He was afraid. I do not know if he was afraid of the fire or afraid he would be blamed for starting it. Rather than exit, he ran to his room and hid under his bed. I turned to my wife outside and knew that our son was still waiting inside.
The lie we tell ourselves is that we do something brave when you run back in to fetch a loved one. The problem is, I knew instantly for myself it wasn’t true at all. The truth is, I ran back in because I only had two choices to make: to stand outside and forsake my humanity, letting something horrible happen, or I could do the only thing that matters and go in and get my son.
Millions of Americans right now are in the same position I am. They love someone who will be adversely impacted by an administration that does not understand the impact that IDEA and educational opportunities have changed our country for the better on behalf of those with disabilities.
I look back through the photos of my son, the one to the left, months after our fire in 2008, and it reminds me of the position we are in today with the Trump administration.

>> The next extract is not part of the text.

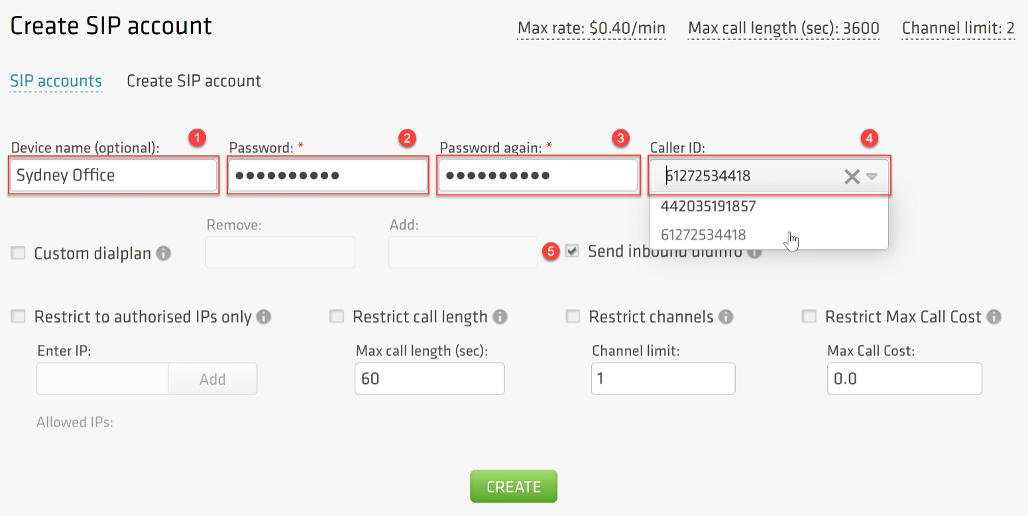Click the info icon beside Restrict Max Call Cost

point(994,316)
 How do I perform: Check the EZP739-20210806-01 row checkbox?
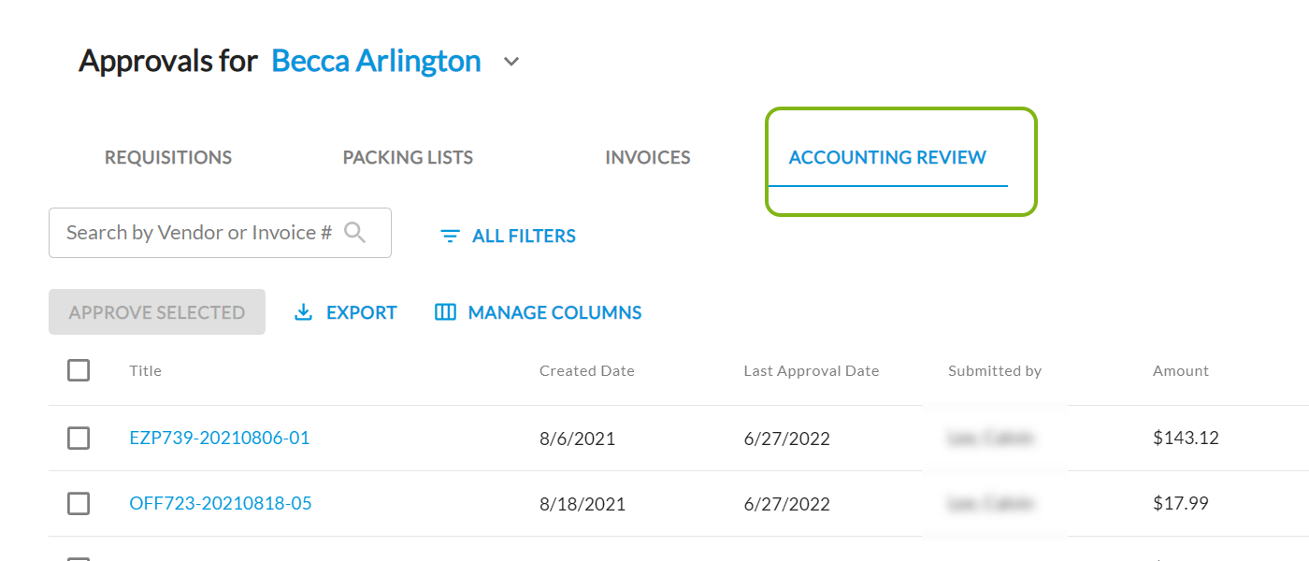click(x=79, y=438)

Over the last few weeks, I have had the opportunity to speak with several elected officials, campaign officers, candidates for national party offices and state and local chairs.
I get asked a lot of questions about how elections look, what opportunities are out there, and how do we get better, not just as a party, but as a nation.
I remind them all of this: we are at a crossroads in history. For many of us, even if you do not recognize it, the building is on fire. We can fight, with all of our strength, to protect as many as we can. Not because it makes us great people, but because if we do anything else we will never, ever forgive ourselves for our failure to show leadership and do the right thing.
I hope we all remember this: supporting our fellow human being requires a finite amount of courage. Refusing to do so is a commitment to a lifetime of regret, and there will always be reminders.
Save yourself that agony. Do the right thing. It may seem difficult to stay in opposition for so long, but for millions of Americans — like my son — the damage of this administration will impact the rest of their lives.
Could you live with yourself if, faced with the chance, you did not do everything in your power?
I cannot.
Wednesday, Feb 8, 2017 · 10:50:48 PM +00:00 · Chris Reeves
Update:
Some have noted the site, after several hours, now says technical difficulties. That said, the reason why so many of us are watching is because we have appointed someone who is opposed to this concept. Whether it is today or tomorrow, we know that battle is coming. And we are all waiting.